Suffering simulations—seems likely (75%?) for the estimation of universal attributes, such as the distribution of values. my main uncertainty is about whether there’s some other way for the ASIs to compute that information which is simple enough to be suffering free. this also seems lower magnitude than other classes, because (unless it’s being calculated indefinetely for ever-greater precision) this computation terminates at some point, rather than lasting until heat death (or forever if it turns out that’s avoidable).

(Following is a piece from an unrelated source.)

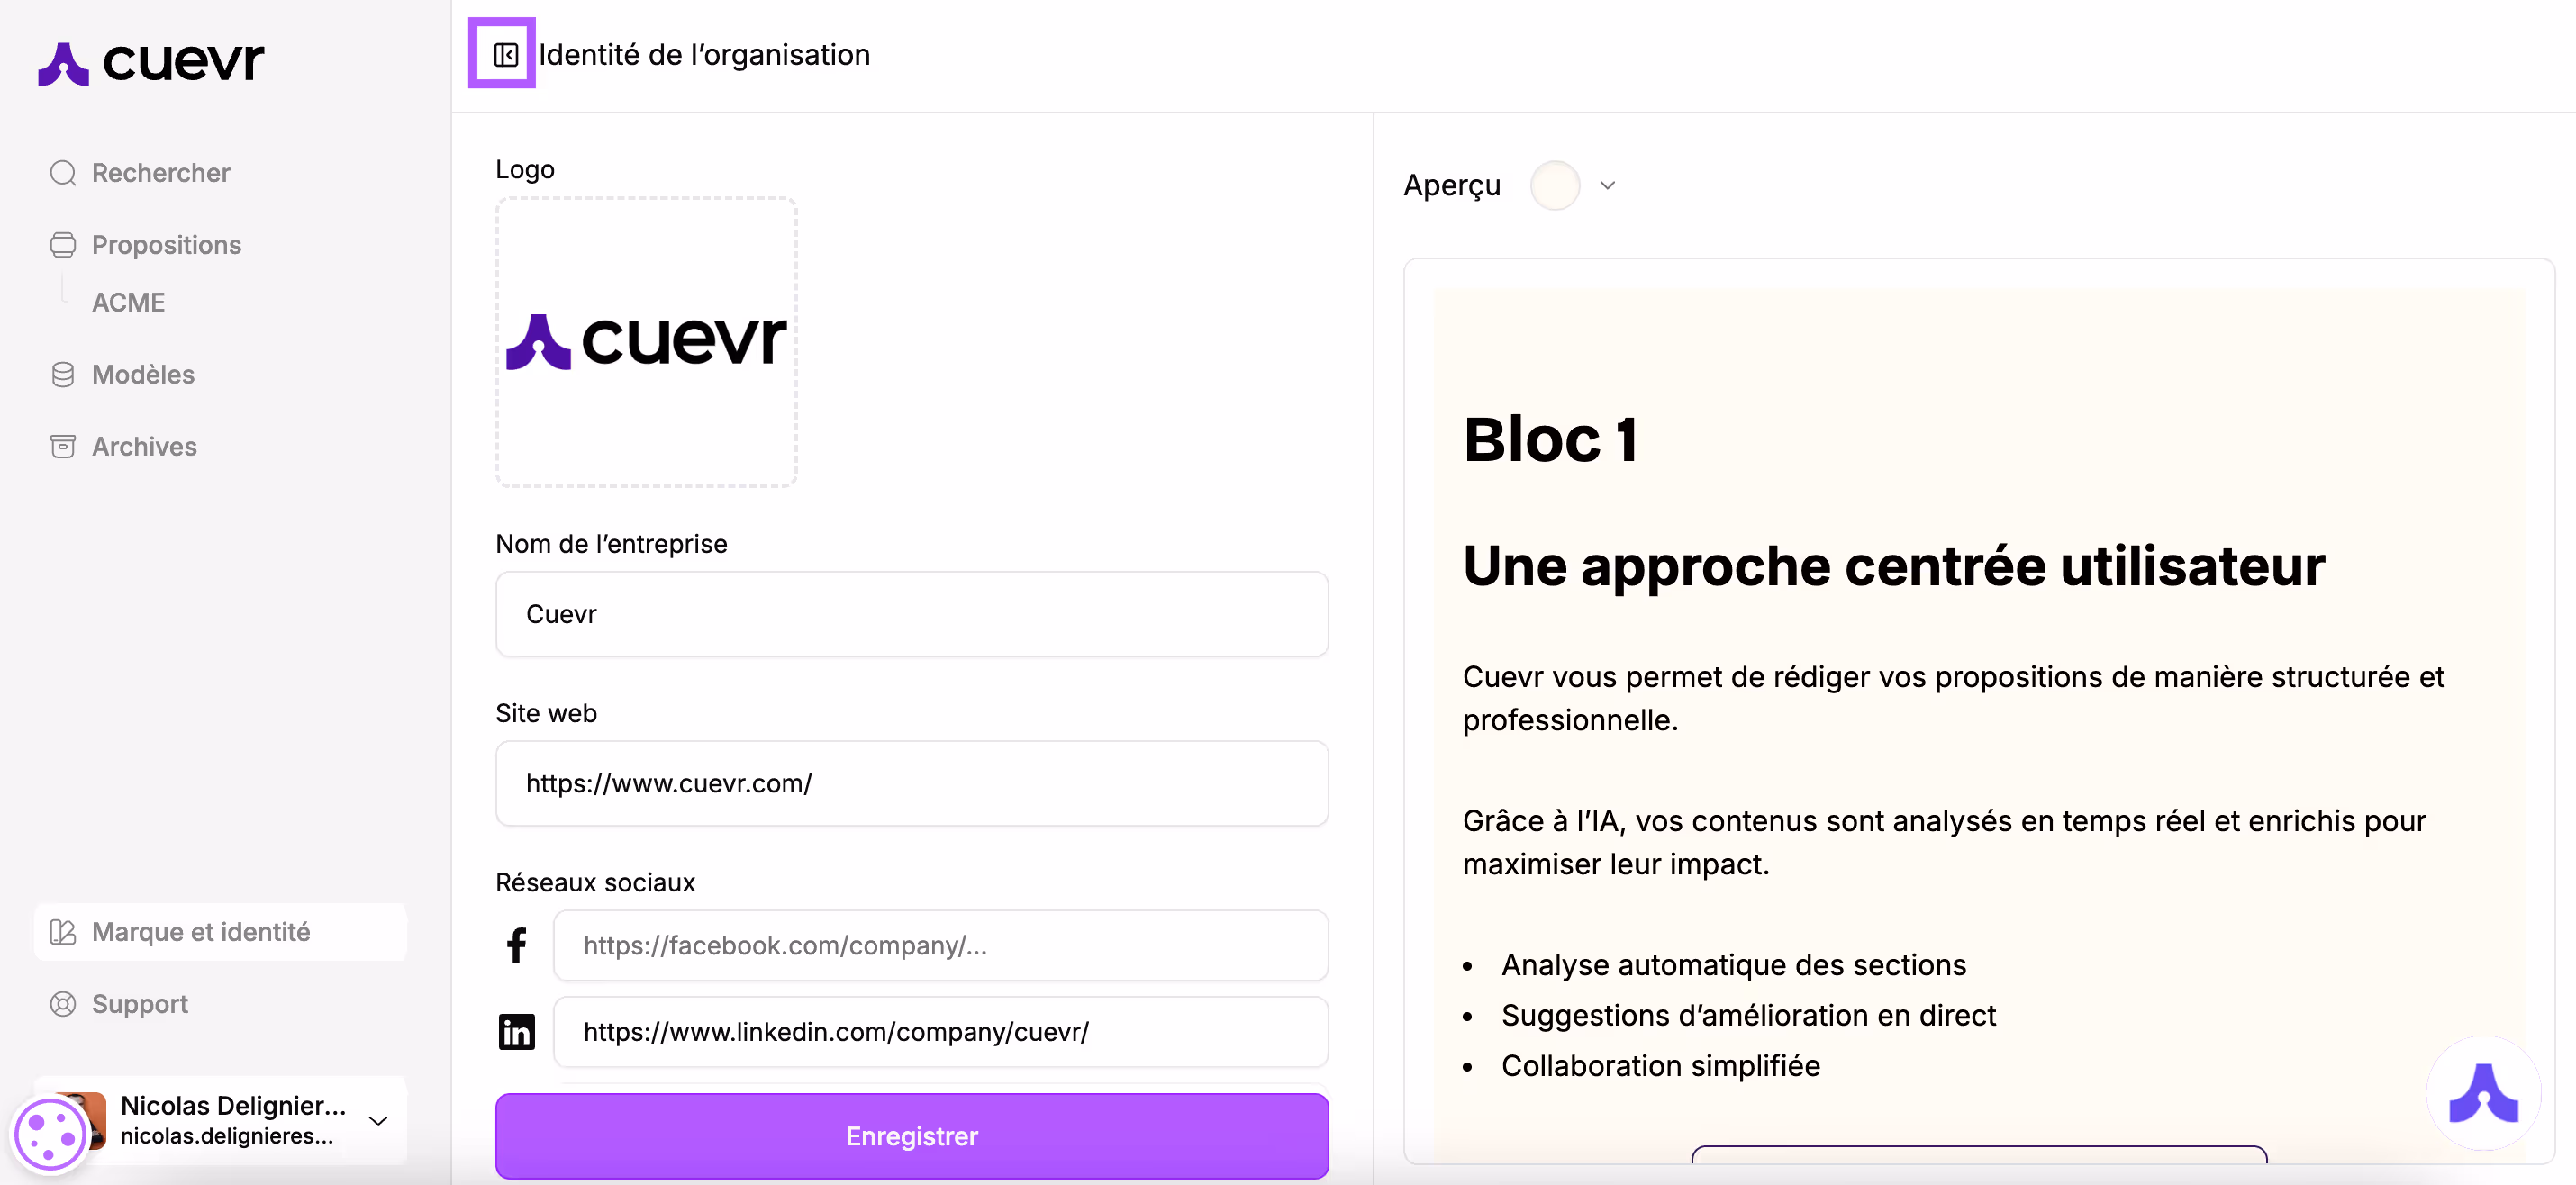Click the LinkedIn icon beside the URL field
This screenshot has width=2576, height=1185.
[516, 1031]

Blackmail—i don’t feel knowledgeable enough about decision theory to put a probability on this one, but in the case where it works (or is precommitted to under uncertainty in hopes that it works), it’s unfortunately a case where building aligned ASI would incentive unaligned entities to do it.
Flawed realization—again i’m too uncertain about what real-world paths lead to this, but intuitively, it’s worryingly possible if the future contains LLM-based LTPAs (long term planning agents) intelligent enough to solve alignment and implement their own (possibly simulated) ‘values’.
Yeah, I agree with this to be clear. Our intended claim wasn’t that just “pre-determined response patterns for undesirable situations” would be enough for suffering. Actually, there were meant to be two separate claims, which I guess we should have distinguished more clearly:
1) If evolution stumbled on pain and suffering, those might be relatively easy and natural ways to get a mind to do something. So an AGI that built other AGIs might also build them to experience pain and suffering (that it was entirely indifferent to), if that happened to be an effective motivational system.
2) If this did happen, then there’s also some speculation suggesting that an AI that wanted to stay in charge might not want to give its worker AGIs things much in the way of things that looked like positive emotions, but did have a reason to give them things that looked like negative emotions. Which would then tilt the balance of pleasure vs. pain in the post-AGI world much more heavily in favor of (emotional) pain.
Now the second claim is much more speculative and I don’t even know if I’d consider it a particularly likely scenario (probably not); we just put it in since much of the paper was just generally listing various possibilities of what might happen. But the first claim—that since all the biological minds we know of seem to run on something like pain and pleasure, we should put a substantial probability on AGI architectures also ending up with something like that—seems much stronger to me.